Last week I heard about a large organisation that experienced a double-disk failure on one of their storage arrays. As a result, major systems were down for nearly 8 hours. Double-disk failures (where a second disk fails within a RAID group while the first failed disk is being rebuilt) are rare occurrences but they can happen. With the increasing use of thin provisioning (TP), the potential impact of a RAID group failure isn’t limited to a small set of LUNs as TP implementations tend to wide stripe LUNs across many RAID groups. This means there is a trade off in design between risk (the chance of failure) and impact (how many services are impacted). Question is, how does this vary for storage vendors?
Array Design Options
Storage vendors all tend to implement their RAID protection in a number of ways. For example, early EMC Symmetrix arrays used RAID-1 groups and created LUNs by splitting a physical disk into slices called hypers. A LUN would be made of hypers from disks on different drives and back-end connections. The risk of failure was based on losing both physical disks that made up the LUN. On a well laid out system, the hypers would be distributed across disks and backend directors, balancing both load and risk. If a disk pair did fail, it would affect only LUNs that had both hypers from the failed disk. Every other LUN would be accessible although it would no longer have RAID protection.
Hitach implemented a slightly different model. They created LUNs from fixed RAID groups of disks and as an example in a RAID-5 implementation would have RAID-5 3+1 (4 disks) or RAID-5 7+1 (8 disks) implementations. If two disks from a RAID group failed, then the impact would be to lose all LUNs created from that RAID group.
Both of these solutions have limited impact, being related to only the failed disks. Of course if many hosts have been built from those LUNs, then at the host level the impact is wider.
Now let’s look at some other implementations. The HP EVA platform distributes data protection across all disks within a single disk group. Best practice suggests having as small a number of pools as possible, as the spare drive overhead is proportionally taken from every hard drive, so having more pools means more spare disk overhead. Now if you have only one pool of disks as a single RAID group and you have a double disk failure, then the impact is substantial, affecting every LUN and host configured on the system. So, EVA doesn’t simply have one large RAID pool but uses multiple RAID sets within the pool, known as redundant storage sets or RSS. LUNs are still distributed across all RSS groups but the risk of failure is significantly reduced as multiple disk failures can occur within the same pool without causing an outage as long as they occur in separate RSS groups.
Now consider XIV. This deployment treats the array as one large pool with RAID-1 mirroring at a block level (1GB blocks to be precise). All LUNs are spread across all disks evenly to provide maximum performance. Imagine 1TB drives or 1000 blocks of data. With a 180-drive system, then there should be at least 10 shared blocks of data on every disk, which is also mirrored to another disk. A failure in any disk pair means every LUN risks being affected, the extent of any impact being a purely random event.
Random versus Controlled
So the first question is, do you want your failure to be totally random in terms of what’s affected, or do you want to be able to limit the damage and at least have some control?

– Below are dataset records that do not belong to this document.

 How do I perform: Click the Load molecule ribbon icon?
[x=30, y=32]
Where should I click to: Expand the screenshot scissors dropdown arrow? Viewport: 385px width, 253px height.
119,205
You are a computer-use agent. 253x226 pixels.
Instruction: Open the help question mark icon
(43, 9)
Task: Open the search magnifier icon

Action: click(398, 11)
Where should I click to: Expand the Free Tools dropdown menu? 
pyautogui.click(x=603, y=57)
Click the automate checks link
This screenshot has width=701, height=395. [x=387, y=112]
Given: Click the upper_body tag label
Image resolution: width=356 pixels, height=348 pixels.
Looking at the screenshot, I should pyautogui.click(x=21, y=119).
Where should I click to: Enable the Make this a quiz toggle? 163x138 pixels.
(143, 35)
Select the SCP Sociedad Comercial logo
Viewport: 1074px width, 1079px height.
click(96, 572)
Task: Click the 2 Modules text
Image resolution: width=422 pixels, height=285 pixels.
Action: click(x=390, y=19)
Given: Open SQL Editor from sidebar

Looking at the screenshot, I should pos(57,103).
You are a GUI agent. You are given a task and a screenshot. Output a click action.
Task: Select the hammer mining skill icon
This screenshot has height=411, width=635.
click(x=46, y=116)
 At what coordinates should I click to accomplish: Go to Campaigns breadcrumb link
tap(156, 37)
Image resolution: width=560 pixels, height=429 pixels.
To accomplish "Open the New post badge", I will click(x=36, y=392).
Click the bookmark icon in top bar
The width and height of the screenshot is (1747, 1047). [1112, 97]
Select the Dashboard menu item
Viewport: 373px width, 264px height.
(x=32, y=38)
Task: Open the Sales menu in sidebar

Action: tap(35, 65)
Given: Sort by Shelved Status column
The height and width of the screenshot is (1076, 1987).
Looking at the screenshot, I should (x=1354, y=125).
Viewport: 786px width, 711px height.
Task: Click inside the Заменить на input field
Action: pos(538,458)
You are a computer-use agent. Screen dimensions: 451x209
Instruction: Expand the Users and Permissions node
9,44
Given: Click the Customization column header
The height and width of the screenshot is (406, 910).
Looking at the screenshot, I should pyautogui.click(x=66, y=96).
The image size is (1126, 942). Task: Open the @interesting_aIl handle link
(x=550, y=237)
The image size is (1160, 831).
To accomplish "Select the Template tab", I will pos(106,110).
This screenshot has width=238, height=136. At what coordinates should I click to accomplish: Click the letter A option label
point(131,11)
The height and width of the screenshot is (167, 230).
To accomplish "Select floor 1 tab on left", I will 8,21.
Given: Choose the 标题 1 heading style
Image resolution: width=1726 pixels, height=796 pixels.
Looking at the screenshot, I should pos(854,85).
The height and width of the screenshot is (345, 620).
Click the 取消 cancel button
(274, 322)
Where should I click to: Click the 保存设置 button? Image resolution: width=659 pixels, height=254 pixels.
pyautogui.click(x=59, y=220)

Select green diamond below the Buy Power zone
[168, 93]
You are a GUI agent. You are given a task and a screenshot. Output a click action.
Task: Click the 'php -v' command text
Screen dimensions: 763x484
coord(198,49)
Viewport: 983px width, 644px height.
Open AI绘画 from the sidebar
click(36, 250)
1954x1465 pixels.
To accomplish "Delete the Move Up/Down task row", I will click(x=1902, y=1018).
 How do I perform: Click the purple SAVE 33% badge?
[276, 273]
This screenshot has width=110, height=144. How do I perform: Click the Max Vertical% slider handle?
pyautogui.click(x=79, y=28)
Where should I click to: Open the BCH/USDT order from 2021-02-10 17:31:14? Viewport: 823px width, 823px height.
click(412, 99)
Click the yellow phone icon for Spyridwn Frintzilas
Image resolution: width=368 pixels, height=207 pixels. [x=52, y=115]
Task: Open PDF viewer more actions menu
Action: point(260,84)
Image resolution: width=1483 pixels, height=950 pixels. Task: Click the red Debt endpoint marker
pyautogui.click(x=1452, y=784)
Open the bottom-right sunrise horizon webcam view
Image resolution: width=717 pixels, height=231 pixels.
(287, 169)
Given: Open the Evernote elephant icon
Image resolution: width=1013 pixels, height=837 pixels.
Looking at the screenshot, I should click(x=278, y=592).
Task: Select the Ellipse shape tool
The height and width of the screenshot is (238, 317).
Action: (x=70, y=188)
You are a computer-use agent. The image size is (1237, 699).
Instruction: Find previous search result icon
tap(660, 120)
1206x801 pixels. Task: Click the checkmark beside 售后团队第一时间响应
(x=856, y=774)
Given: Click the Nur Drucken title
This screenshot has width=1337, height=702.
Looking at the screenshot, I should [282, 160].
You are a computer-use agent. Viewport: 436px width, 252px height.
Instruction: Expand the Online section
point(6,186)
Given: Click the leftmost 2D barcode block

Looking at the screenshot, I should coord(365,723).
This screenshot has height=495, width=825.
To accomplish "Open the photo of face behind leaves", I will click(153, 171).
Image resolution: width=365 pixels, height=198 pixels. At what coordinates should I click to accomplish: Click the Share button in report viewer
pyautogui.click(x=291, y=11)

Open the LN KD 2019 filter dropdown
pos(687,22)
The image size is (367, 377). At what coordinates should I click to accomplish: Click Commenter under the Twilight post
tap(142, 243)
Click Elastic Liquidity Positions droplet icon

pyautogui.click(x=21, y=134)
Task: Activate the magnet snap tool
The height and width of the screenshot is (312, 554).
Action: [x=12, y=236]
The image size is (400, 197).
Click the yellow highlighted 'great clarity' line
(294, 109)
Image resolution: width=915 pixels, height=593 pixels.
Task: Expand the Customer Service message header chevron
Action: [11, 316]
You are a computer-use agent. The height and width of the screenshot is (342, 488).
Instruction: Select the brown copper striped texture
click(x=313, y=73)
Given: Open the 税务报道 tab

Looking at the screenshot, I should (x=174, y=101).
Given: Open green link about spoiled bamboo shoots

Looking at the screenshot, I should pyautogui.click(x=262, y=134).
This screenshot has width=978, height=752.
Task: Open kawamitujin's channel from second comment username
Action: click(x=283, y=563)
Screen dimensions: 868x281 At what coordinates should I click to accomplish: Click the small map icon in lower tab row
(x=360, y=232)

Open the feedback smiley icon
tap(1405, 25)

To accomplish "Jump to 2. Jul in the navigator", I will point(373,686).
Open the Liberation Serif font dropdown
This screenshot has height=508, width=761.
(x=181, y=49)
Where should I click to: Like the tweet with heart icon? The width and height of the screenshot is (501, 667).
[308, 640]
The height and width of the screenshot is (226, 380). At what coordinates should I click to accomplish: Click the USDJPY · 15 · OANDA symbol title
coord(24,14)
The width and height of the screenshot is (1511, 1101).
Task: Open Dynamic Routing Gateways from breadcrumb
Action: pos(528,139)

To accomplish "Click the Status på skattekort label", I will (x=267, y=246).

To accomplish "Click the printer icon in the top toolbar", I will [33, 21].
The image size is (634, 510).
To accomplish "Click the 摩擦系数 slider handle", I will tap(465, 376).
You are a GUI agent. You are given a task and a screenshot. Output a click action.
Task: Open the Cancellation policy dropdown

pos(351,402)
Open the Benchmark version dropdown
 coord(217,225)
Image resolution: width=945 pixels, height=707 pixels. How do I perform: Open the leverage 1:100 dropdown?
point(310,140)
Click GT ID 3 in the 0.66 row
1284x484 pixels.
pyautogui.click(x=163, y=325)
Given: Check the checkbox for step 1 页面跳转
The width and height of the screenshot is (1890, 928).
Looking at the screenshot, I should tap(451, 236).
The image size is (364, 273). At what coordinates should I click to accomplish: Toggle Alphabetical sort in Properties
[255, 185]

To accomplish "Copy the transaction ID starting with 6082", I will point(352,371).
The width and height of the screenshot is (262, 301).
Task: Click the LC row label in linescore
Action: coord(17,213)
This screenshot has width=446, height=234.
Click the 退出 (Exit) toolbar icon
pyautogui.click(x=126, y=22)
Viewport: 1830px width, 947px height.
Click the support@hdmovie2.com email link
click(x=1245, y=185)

The XIV model provides no control and so all users are at equal risk. It’s also not easy to work out who’s affected until the time of the failure; possibly the worst time to be performing damage control.
Other vendor solutions do give more control over failures. Where disks can be physically pooled, the RAID type can be matched to the value of the data. For instance RAID-6 groups can recover from double disk failures; the trade off is a lower performance profile due to double parity calculations. Wide striping across an entire array is certainly not a recommended solution. Smaller pools will reduce the chance of failure and the impact. We should also mention pre-emptive failures too. Most vendors attempt to replace a drive before it has failed, by predicting when drive failure is imminent. Moving data from a functioning drive is much quicker than recreating that data from parity.
One point well worth discussing is that of recovery time. In traditional RAID systems, a failed device is rebuilt from parity, requiring reading all disks in the RAID group, parity calculations and writing data to a replacement of the failed device. If a hot spare is used and that disk doesn’t become the permanent replacement drive, then data has to be copied back to the permanent replacement of the failed device. In XIV’s favour is the potential time to recover failed disks. Firstly, data protection is only RAID-1, so there’s no parity calculation. Second, data rebuild is achieved by replicating all the unmirrored blocks of data from the failed disk. These blocks should be distributed evenly across all of the remaining disks in the array. XIV retains free space on all disks, so remirroring will read from and write to all disks in the array at the same time, potentially delivering a very fast recovery time. In practice, recovery time will depend on the activity on the array.
Every storage vendor implements data availability in different ways. There is a trade off between recovery time, risk and impact, which is often difficult to quantify. I would respectfully suggest that there is still a requirement to understand the impact of disk failure for an array from the design perspective but also from the potential business impact; it makes sense to minimise risk wherever possible.